In a small seaside town in Croatia in 1964, a little boy and little girl meet. They are stunned by the sight of each other; the boy, Luka, faints, and the girl, Dora, wakes him with a kiss. This scenario might touch your heart, but maybe you’ll roll your eyes. I did, especially since Dora is only two. But soon you will be convinced. Arrested. Intoxicated. Natasa Dragnic’s debut, Every Day, Every Hour, is a beautiful, intense little book.
Dora and Luka become inseparable despite their three-year age difference. They spend every minute they can together, often on their special beachside rock while Luka paints the sea. Their first heartache comes when she is six and he is nine: Dora’s family moves away to Paris. Their connection and this separation are life-shaping events, and while they each pursue their passions—Luka’s art, Dora’s acting—the feeling that something is missing is palpable. Their chance reunion comes when Luka exhibits his work in Paris, and the beginning of their love as adults is nothing short of wondrous.
But fate has other ideas: When Luka goes home to see his family, there is his old girlfriend, whose acquaintance he had recently made again, before Paris. She is pregnant.
So begins more than two decades of stubbornly obtained and refused love, yearning and loss. Dora’s star rises in Paris while Luka’s talents languish in a hotel desk job supporting his wife and child. He does not love the wife at all, and his choices and weaknesses are nearly as frustrating for the reader as they are for Dora. But the pair never lose their need for each other. It permeates them, and that’s a potent spell. The tenderness with which Dragnic paints her characters in both happiness and pain leaves one breathless, even in tears. (I cried.
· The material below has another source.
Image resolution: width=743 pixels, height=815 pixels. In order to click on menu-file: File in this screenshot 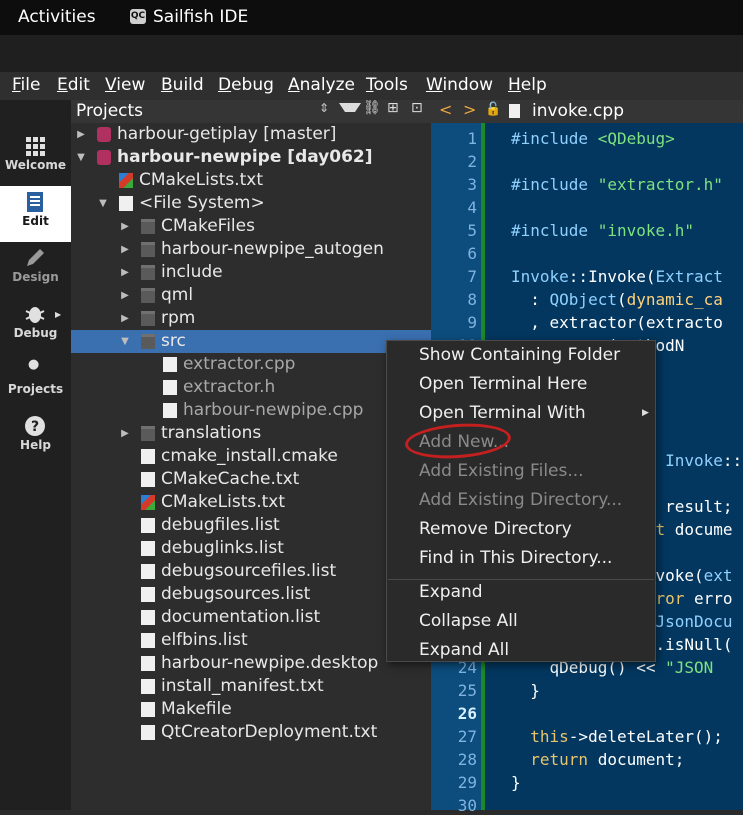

A lot.) Her words have a hooking rhythm, and the novel’s structure is like a song, with verses and repeating choruses: events repeat, entire passages resurface with small changes, and it is reassuring, entrancing, even as it makes you ache.
“Who has ever loved as we do?” Luka quotes Pablo Neruda. Indeed. Hopeless romantics will love this book. It deserves a chance from others, too. Pick it up; let it work its magic.